(Extrait fourni):
Deux nouvelles lignes de costumes pour habiller l’Académie Fratellini
Nouveaux locaux, nouvelle charte graphique… il était impensable de réouvrir l’Académie Fratellini après trois ans de rénovation sans repenser les gilets d’accueil et les costumes des apprenti·es de l’école supérieure !
L’Académie a la chance de travailler à l’année avec quatre costumières : Irène Bernaud, Fanny Gautreau, Alexandra Langlois et Marion Rebmann. C’est à l’une d’entre elle, Fanny Gautreau, que cette commande a été passée.
À quelques jours de la réouverture, on est allé·es lui rendre visite à la costumerie.
L’Académie Fratellini t’a demandé de réfléchir à de nouveaux gilets pour les agent·es d’accueil. En quoi consistait la commande ?
Il fallait que les gilets soient pérennes, repérables facilement, unisexes, déclinés en quatre tailles, adaptés à l’été comme à l’hiver (pour que les agent·es puissent porter un pull en-dessous), adaptés au métier d’agent·e d’accueil (pour qu’ils puissent mettre leurs téléphones portables, talkies, brassards...), et enfin, cohérents avec la nouvelle identité du lieu.
Élise Besnard, responsable communication de l’Académie Fratellini, m'a transféré la typographie et les gammes de couleurs de la nouvelle charte graphique, pensée par l’agence & d’eau fraîche. La charte graphique s’inspire des bardages de bois qui recouvrent la façade des nouveaux bâtiments, notamment la Halle et le Studio Zéro. Pour que les gilets soient cohérents avec cette identité visuelle, j’ai décliné les motifs en lignes horizontales, verticales et diagonales.

Représenter une identité, faire de la série, du pérenne… Ce n’est pas une demande habituelle dans mon métier de costumière. Et puis les agent·es d’accueil n’ont pas du tout les mêmes besoins que les artistes !
Quelles ont été les étapes de création ?
J’ai commencé par effectuer des recherches au moyen de croquis. J'ai fait un tour dans les nouveaux espaces de l'Académie Fratellini, j’ai relevé la gamme de couleurs des murs et de l’ameublement intérieur.

Ces recherches ont abouti à des maquettes, c’est-à-dire des propositions en couleur de coupes et de motifs, que j’ai présentées aux membres de l’administration. J’ai affiné les propositions suite à nos échanges, ce qui a donné lieu à deux maquettes avec des tailles, des poches, boutonnages et emmanchures un peu différents.


J’ai ensuite fait appel à Marie Dumas pour le « moulage », c’est-à-dire l’adaptation des maquettes sur mannequin, en volume et en tissu.

Nous avons soumis ces prototypes à l’équipe de direction. On s’est dit « ça, il faudrait que ce soit un petit peu plus petit », « que la ligne de taille soit un peu plus haute », « que les poches soient plus discrètes ». Nous avons mixé les éléments préférés des deux prototypes pour arriver à un seul prototype final.
J’ai tracé à la craie les motifs sur ce prototype final pour voir si les échelles fonctionnaient.

Puis nous avons fait appel à monsieur Azel pour qu'il fasse les gradations. C’est un savoir-faire propre au prêt-à-porter qui consiste à décliner aux bonnes proportions la taille S en M, L et XL.

(Données enregistrées):
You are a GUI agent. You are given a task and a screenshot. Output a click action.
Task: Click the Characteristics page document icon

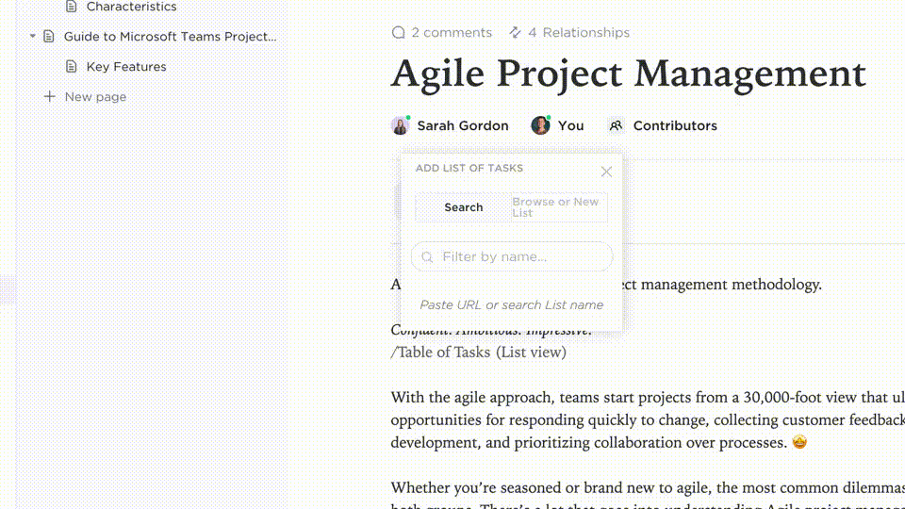71,7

(Exercices proposés):
• 1. Dans l'extrait fourni, reformulez sous forme de liste le paragraphe qui commence par « Il fallait que les gilets soient pérennes ». Conservez chacune des exigences qu'il énumère.
• 2. Poursuivez l'extrait fourni, consacré aux nouveaux gilets et costumes de l'Académie Fratellini, à partir de sa dernière phrase.

(Réponses attendues):
• 1.
- Gilets pérennes
- Facilement repérables
- Unisexes
- Déclinés en quatre tailles
- Adaptés à l'été comme à l'hiver, avec la possibilité de porter un pull en dessous
- Adaptés au métier d'agent·e d'accueil, avec de la place pour les téléphones portables, talkies et brassards
- Cohérents avec la nouvelle identité du lieu

• 2.
Pendant ce temps, j’ai cherché le tissu. Comme nous étions parti·es sur des couleurs et motifs originaux, le plus simple était de partir de textiles blancs en coton, au grammage épais, de les teindre et de réaliser le motif en sérigraphie.
La sérigraphie, c’est quand on dépose l'encre au travers d’un cadre micro-perforé. C’est une technique qui permet de faire des motifs de façon sérielle. La sérigraphie peut se faire sur du textile mais aussi sur du papier ou d’autres supports… Nous, on a choisi une encre à l'eau. Sur les gilets des agent·es d’accueil, il y a une sérigraphie avant pour les rayures, et une sérigraphie arrière pour le logo. La sérigraphie a été réalisée par des artistes sérigraphes de Saint-Denis.

J’ai ensuite amené les tissus à la teinturerie Piat. Je leur ai aussi apporté les échantillons de couleurs pour qu’ils puissent faire leur petite chimie.
Ensuite, on a fait réaliser les motifs en sérigraphie.
Toute la matière première était enfin prête à être amenée en atelier de confection !
Je ne pouvais pas réaliser seule les vingt-quatre gilets en un temps si court. Je me suis donc tournée vers Fer et Refaire, un atelier de réinsertion par le travail basé à Saint-Denis. C’était inhabituel pour moi de faire appel à un atelier de confection ! Les personnes qui ont été affectées au projet ont produit les gilets en deux semaines et demie. C’est énorme. Elles peuvent être fières de leur travail qui est magnifique !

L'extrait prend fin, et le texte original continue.